### Tâche à faire
Recopiez mot pour mot le passage de l'article sur l'Aviator qui va de "Plutôt feutré sur" à "d’être réellement enthousiasmantes.".

### Article
>>

Plutôt feutré sur ses suspensions pneumatiques, l’Aviator prétend atténuer les secousses associées au passage du véhicule dans un nid-de-poule. Le concept est ingénieux – une caméra se charge de les repérer aux loin et adapte les suspensions en conséquence – pour peu que les attentes ne soient pas trop élevées. Force est de reconnaître que la taille des nids-de-poule au Québec est parfois bien distincte de celle que l’on retrouve ailleurs. Mais pour peu que la chaussée soit pavée correctement, l’Aviator semble glisser sur la route et procure des sensations saines et agréables, à défaut d’être réellement enthousiasmantes.

Il se distingue aussi par son freinage efficace. En ville, son encombrement n’est pas trop gênant, malgré un diamètre de braquage qui ne facilite pas toujours les manœuvres dans les espaces restreints. Une aide au stationnement est proposée en option.

<<

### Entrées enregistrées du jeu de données
>>

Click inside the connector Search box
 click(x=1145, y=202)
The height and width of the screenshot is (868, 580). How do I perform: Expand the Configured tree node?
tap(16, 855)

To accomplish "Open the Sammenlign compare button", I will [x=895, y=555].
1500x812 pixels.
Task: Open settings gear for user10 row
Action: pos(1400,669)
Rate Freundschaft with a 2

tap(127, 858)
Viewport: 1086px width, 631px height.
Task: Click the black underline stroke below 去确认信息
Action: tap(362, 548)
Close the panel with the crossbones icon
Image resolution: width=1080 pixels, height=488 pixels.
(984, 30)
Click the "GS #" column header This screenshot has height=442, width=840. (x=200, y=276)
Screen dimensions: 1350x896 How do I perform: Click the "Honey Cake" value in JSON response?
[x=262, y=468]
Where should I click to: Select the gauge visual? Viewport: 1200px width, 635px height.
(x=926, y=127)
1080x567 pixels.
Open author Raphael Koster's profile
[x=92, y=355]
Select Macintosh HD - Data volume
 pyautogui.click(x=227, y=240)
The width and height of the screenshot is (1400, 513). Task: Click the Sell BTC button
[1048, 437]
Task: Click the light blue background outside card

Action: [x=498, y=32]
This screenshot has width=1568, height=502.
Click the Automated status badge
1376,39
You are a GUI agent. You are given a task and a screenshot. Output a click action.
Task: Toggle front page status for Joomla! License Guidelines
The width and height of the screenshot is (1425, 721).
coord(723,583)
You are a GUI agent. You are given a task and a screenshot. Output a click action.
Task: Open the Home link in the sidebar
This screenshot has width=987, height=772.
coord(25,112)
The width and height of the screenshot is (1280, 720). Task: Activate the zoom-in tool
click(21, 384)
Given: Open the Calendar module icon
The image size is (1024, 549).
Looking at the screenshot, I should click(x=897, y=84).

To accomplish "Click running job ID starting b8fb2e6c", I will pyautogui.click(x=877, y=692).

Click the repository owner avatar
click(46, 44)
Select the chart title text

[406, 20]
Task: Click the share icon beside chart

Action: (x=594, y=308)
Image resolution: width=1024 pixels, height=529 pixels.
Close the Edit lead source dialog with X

<<

### Résultat de l'exercice
Plutôt feutré sur ses suspensions pneumatiques, l’Aviator prétend atténuer les secousses associées au passage du véhicule dans un nid-de-poule. Le concept est ingénieux – une caméra se charge de les repérer aux loin et adapte les suspensions en conséquence – pour peu que les attentes ne soient pas trop élevées. Force est de reconnaître que la taille des nids-de-poule au Québec est parfois bien distincte de celle que l’on retrouve ailleurs. Mais pour peu que la chaussée soit pavée correctement, l’Aviator semble glisser sur la route et procure des sensations saines et agréables, à défaut d’être réellement enthousiasmantes.